I was a young girl who loved taking pictures. At first they were of friends and family but once I reached my teen years I expanded my horizons. I'd hop on the #107 bus from Newark to Manhattan and focus on people who were unlike any I’d ever known. I'd walk from Port Authority, south to Greenwich Village and then onto the Bowery.
I certainly didn’t think of myself as a photographer. In fact, I didn’t think of my ‘self’ at all. I was invisible; or so it seemed. Those closest to me never really saw me and those who thought they did, saw a person with whom I never identified.
One day I came across The Family of Man, a collection of images of a show curated by Edward Steichen, the director of MoMA’s Department of Photography at the time. Steichen’s compilation stunned me. I had never realized that uncelebrated people, whose only achievement was their humanity, could actually be celebrated.
Photography is a form of alchemy and the gold is the image. A photographer sees an image, sometimes it’s only in her mind, but she takes the picture and the magic begins. Sometimes in the camera; other times in the darkroom.
As was the case with many photographers at the time, I began with black and white. But I didn’t see the world in black and white. I saw color all around me so I switched to Kodachrome 25 which, in my opinion, was the best film ever created. The only problem with slide film is that it doesn’t allow for working in the darkroom. One can’t make an image outside of the camera. What Kodachrome has allowed me to do, however, is to take a 30 or 40 year old image and “re-present” it, as Ansel Adams would say, in my digital darkroom.
I see photography as a form of alchemy; the gold is the image. First there is the picture. Then the magic begins. Sometimes in the camera, at other times in the darkroom. It’s what Ansel Adams talked about when he says the photographer ‘makes’ or ‘re-presents’ the picture.
I took this picture in a small village in India in 1979 with Kodachrome 25 slide film. Note how well the film has held up.
It was the man who captured my attention, not only because of how time had written itself across his face and the painted turquoise wall behind him, but because of the heavy burlap bag filled with goods he had just purchased from that small village store. It was a very hot day, but that hadn’t deterred him from making the journey on his bicycle over unpaved dusty village roads that are covered with rocks often dislodged by vehicles and farmers herding their cattle. Snakes are always out and about sunning themselves. The distance he had to cover to get here is unknown.
Forty years later, with the help of my digital darkroom, I have re-presented the image. By removing the glare from the wall and the man’s kurta and then by adding scratches, the image takes on a painterly quality.

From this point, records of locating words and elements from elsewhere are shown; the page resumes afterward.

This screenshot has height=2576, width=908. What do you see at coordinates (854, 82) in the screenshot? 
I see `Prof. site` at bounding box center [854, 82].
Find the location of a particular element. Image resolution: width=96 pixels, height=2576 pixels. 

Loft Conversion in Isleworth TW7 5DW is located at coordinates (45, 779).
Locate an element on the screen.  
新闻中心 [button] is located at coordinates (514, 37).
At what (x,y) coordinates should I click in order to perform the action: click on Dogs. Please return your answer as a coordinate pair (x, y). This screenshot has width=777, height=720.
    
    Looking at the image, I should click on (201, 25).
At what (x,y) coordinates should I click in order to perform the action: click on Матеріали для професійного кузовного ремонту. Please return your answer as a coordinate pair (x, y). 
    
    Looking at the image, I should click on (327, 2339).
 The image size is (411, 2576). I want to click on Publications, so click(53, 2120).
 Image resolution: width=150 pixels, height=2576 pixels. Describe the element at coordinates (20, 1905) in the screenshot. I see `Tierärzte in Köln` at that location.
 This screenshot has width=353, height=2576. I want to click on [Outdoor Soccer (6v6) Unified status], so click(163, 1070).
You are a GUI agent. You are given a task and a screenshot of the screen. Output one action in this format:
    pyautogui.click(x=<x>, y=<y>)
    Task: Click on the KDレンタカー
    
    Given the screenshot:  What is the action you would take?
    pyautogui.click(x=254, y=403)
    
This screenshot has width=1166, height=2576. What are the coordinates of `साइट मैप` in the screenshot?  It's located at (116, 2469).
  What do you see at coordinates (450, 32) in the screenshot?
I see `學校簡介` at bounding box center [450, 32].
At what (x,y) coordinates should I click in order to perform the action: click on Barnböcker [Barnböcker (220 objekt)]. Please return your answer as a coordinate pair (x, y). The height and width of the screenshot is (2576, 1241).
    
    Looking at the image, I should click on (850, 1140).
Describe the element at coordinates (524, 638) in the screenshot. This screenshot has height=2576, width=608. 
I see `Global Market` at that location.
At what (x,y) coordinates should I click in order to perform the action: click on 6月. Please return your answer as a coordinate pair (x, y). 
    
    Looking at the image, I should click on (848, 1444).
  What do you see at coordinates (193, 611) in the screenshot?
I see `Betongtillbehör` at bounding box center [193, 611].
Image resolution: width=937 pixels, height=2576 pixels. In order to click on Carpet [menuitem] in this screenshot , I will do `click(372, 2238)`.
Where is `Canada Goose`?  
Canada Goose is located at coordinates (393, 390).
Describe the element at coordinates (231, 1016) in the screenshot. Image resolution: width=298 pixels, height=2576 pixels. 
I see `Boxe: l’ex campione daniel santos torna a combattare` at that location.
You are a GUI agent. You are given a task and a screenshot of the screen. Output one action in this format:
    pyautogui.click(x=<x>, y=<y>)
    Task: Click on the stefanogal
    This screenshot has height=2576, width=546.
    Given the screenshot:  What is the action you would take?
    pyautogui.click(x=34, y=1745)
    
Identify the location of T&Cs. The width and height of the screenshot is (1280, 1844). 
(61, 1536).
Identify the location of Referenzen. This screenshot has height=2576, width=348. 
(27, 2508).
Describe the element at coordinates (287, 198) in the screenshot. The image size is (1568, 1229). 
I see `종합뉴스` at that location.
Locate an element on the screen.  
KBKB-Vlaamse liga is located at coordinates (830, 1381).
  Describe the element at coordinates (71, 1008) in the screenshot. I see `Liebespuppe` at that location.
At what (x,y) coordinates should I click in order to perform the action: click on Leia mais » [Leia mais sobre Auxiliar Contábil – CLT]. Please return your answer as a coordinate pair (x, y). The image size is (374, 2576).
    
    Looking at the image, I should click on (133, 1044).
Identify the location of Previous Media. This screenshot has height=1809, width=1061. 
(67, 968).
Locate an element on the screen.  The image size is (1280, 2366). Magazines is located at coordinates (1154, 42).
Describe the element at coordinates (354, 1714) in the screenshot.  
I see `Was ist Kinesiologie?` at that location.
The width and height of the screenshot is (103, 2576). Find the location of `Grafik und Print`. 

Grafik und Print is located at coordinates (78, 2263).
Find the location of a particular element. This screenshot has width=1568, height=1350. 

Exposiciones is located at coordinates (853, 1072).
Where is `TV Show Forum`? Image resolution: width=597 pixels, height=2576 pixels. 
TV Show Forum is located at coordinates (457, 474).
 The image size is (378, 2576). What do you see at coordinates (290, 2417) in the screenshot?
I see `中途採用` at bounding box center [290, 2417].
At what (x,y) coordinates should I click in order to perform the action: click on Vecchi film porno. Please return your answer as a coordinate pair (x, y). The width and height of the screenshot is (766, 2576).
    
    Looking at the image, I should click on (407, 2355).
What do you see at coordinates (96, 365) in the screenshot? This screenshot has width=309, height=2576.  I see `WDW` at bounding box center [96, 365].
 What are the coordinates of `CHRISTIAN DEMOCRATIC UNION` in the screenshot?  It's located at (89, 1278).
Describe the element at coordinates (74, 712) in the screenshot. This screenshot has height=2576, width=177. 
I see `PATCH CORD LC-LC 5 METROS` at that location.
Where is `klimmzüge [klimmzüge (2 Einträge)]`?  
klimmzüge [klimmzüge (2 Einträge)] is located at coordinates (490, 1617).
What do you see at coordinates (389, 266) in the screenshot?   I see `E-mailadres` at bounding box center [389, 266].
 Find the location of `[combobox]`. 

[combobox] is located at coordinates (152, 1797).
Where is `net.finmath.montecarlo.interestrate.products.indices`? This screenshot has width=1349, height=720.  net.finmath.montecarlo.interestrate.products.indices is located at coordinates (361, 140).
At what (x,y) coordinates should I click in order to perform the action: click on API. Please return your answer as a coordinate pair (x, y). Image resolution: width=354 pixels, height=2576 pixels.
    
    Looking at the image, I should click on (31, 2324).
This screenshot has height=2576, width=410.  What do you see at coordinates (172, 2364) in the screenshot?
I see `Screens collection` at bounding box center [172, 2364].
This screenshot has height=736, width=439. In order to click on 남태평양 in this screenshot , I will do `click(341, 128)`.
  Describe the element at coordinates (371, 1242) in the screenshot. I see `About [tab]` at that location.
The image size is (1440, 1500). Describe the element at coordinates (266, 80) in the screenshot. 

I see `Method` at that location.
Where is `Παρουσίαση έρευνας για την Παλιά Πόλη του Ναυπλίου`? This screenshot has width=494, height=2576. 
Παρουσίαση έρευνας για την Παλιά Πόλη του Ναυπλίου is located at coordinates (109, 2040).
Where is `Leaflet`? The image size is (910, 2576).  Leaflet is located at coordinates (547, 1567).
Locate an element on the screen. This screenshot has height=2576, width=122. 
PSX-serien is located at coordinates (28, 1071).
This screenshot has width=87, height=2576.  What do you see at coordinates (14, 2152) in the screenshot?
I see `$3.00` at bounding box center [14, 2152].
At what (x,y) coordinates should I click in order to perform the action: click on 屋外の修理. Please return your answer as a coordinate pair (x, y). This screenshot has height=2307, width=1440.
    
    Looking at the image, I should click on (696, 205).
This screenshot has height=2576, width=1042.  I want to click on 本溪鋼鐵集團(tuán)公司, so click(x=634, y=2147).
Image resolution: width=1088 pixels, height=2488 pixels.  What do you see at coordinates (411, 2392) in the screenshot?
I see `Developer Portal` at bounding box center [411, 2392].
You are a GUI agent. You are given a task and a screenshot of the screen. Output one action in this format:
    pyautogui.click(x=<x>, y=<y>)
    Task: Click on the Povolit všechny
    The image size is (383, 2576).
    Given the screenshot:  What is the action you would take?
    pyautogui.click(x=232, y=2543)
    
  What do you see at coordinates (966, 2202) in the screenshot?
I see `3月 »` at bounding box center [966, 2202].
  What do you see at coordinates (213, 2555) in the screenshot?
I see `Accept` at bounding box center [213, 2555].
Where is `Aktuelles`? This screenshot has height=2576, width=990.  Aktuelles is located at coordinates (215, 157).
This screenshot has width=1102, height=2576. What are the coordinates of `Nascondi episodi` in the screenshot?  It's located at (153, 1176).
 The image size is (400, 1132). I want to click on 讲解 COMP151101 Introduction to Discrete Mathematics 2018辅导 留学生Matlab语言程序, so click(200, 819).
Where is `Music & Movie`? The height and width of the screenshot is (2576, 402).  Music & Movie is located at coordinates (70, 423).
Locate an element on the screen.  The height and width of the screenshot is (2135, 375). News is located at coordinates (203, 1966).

My intention is not to create a signature, recognizable style. Within each image I sense a tone or feeling or color that needs to be extracted and made more subtle or exaggerated, and that is how I work. The changes are intuitive and personal, as are the subjects I select. I like to follow Walt Whitman’s way of thinking:
“Do I contradict myself? Very well, then I contradict myself. I am large, I contain multitudes.”